Directeur du département d’économie de l’École normale supérieure, cofondateur et président de l’École d’économie de Paris, son enseignement, ses interventions et son engagement pour la mise en oeuvre de principes économiques favorables au bien commun s’inscrivent dans une logique parfaitement compatible avec les solutions humaines, sociales, écologiques et holistiques que défendent bien des acteurs de l’ESS.

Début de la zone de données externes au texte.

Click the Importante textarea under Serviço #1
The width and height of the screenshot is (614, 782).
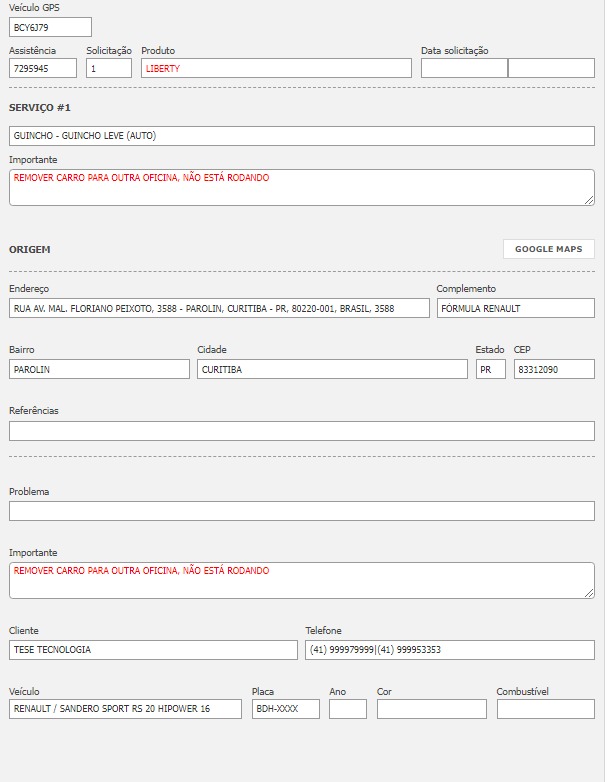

Né en 1953, Daniel Cohen a rapidement émergé comme l’un des esprits les plus éclairés de son temps, contribuant de manière significative à la discipline de l’économie et éclairant les complexités du monde contemporain. Il a conseillé et soutenu des personnalités politiques, comme François Hollande lors de la présidentielle de 2012, puis Benoît Hamon en 2017 [qui avait porté la Loi ESS de 2014].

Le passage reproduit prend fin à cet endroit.